A lot of people think those are the same thing. They are not. They are, in many ways, diametrically opposed. I know that with a force that is sickening and gut-twisting, and it scares me.
Writing is an endeavor of inward exploration and laughing at your own jokes and falling in love with your imaginary friends as you send them on adventures. Writing is in many ways a ticket to Narnia.
Authoring is writing plus deadlines, hustling, selling, promotion, hype, contracts, covers, editing, contacts, networking, and not working. It’s gutting your story from 80,000 words to less than ten so you can convince someone to read it between floors on an elevator. It’s likening yourself to authors more successful, better known, and marketable because if you’re seen as being “Like Douglas Adams if he wrote Ender’s Game” you’re more likely to sell a book. To sell yourself.
And it’s hard. It’s so hard. Worse, it’s erosive to the parts of you can sit alone in rooms drinking coffee with people who aren’t there as you listen to their Munchausen-like tales of derring do. Worse, selling your book must be paired with some level of selling yourself and there's a fine line between selling your self and selling out. And where that line is no one knows.
Selling out is like pornography: we can't define it but we know it when we see it.
I know. I know. It's the first worldiest of first world problems, and I thought… no, I was afraid that I was the only person who felt that way. And I feared it would doom my authorship to failure no matter how successfully I wrote.

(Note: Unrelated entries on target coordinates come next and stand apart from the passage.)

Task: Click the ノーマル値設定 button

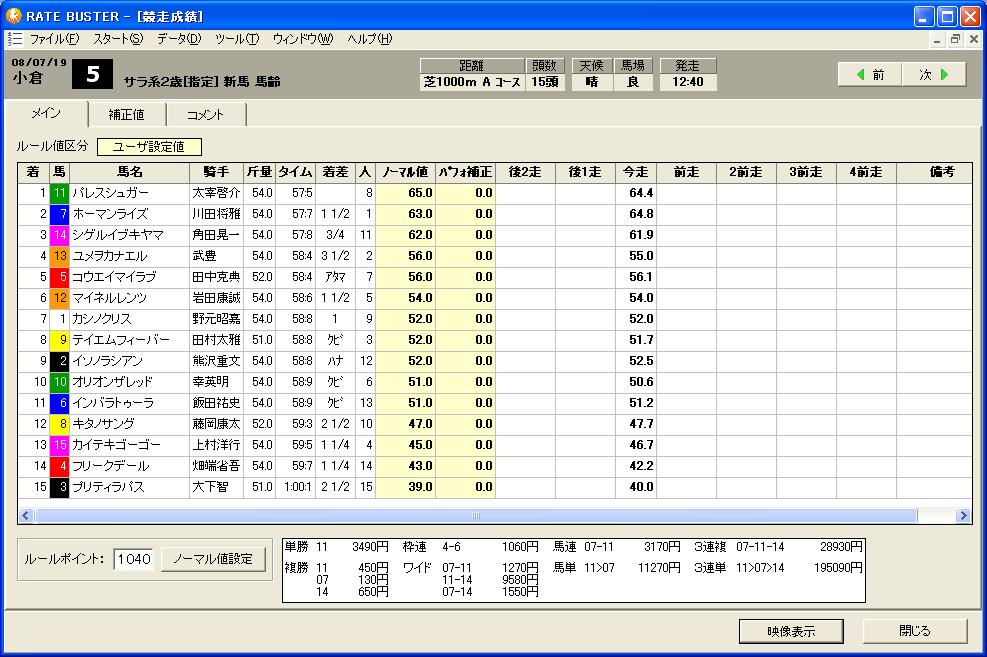Action: [x=214, y=559]

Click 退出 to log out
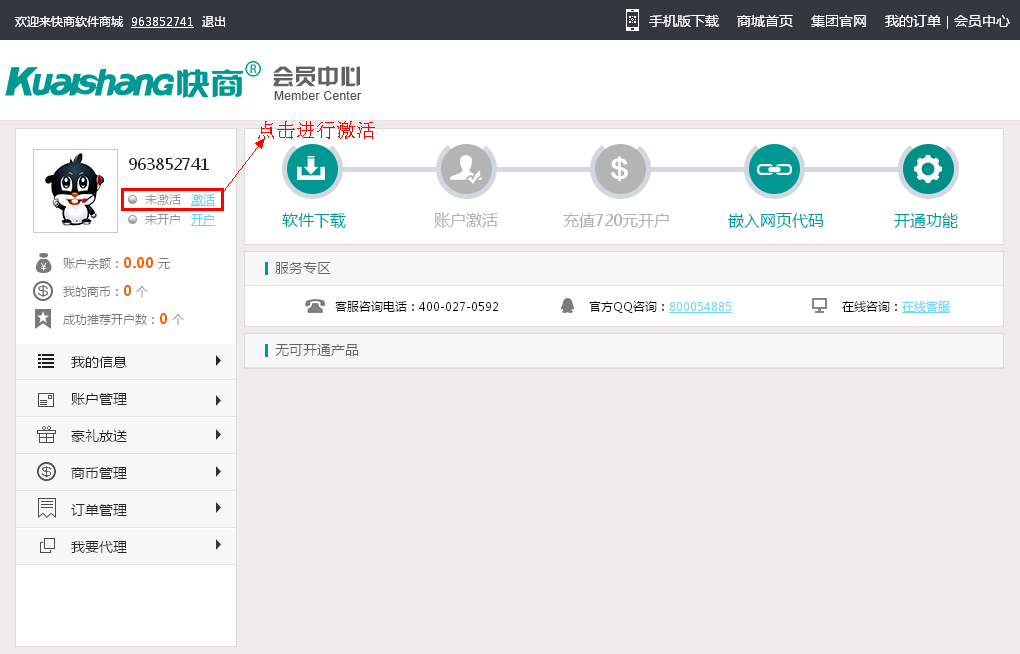[x=214, y=21]
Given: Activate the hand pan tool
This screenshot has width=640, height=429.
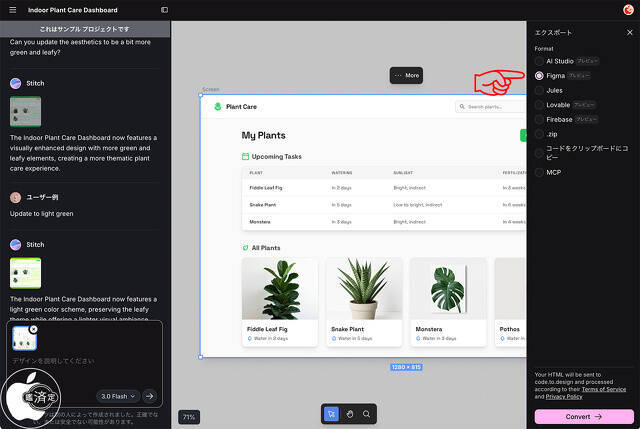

This weekend at NerdCon: Stories, I sat in an auditorium as a man who is arguably the world’s reigning king of the YA novel said “In many ways, the person I am when creating the work is the opposite of the person I have to become when promoting it.”
If you came here hoping for answers, I don't have one. I think there isn't one because everyone comes at it from different directions and either finds their own way forward or doesn't. And that sucks because we want directions. But if John Green doesn't know how to answer the question or balance the erosive forces either, at least I know that I'm not alone.
And if all else fails, hell with it. I still have a ticket to Narnia.
As I digest the stories from NerdCon: Stories, I'm sure the rest of my thoughts on this subject will begin to leak out. But for now, I'm content and I'm energized, and I'm afraid.
And it's good to be a little afraid. The best things happen out on the edge of the cliff where falling is a very real possibility. Fear keeps you awake, aware, and alive.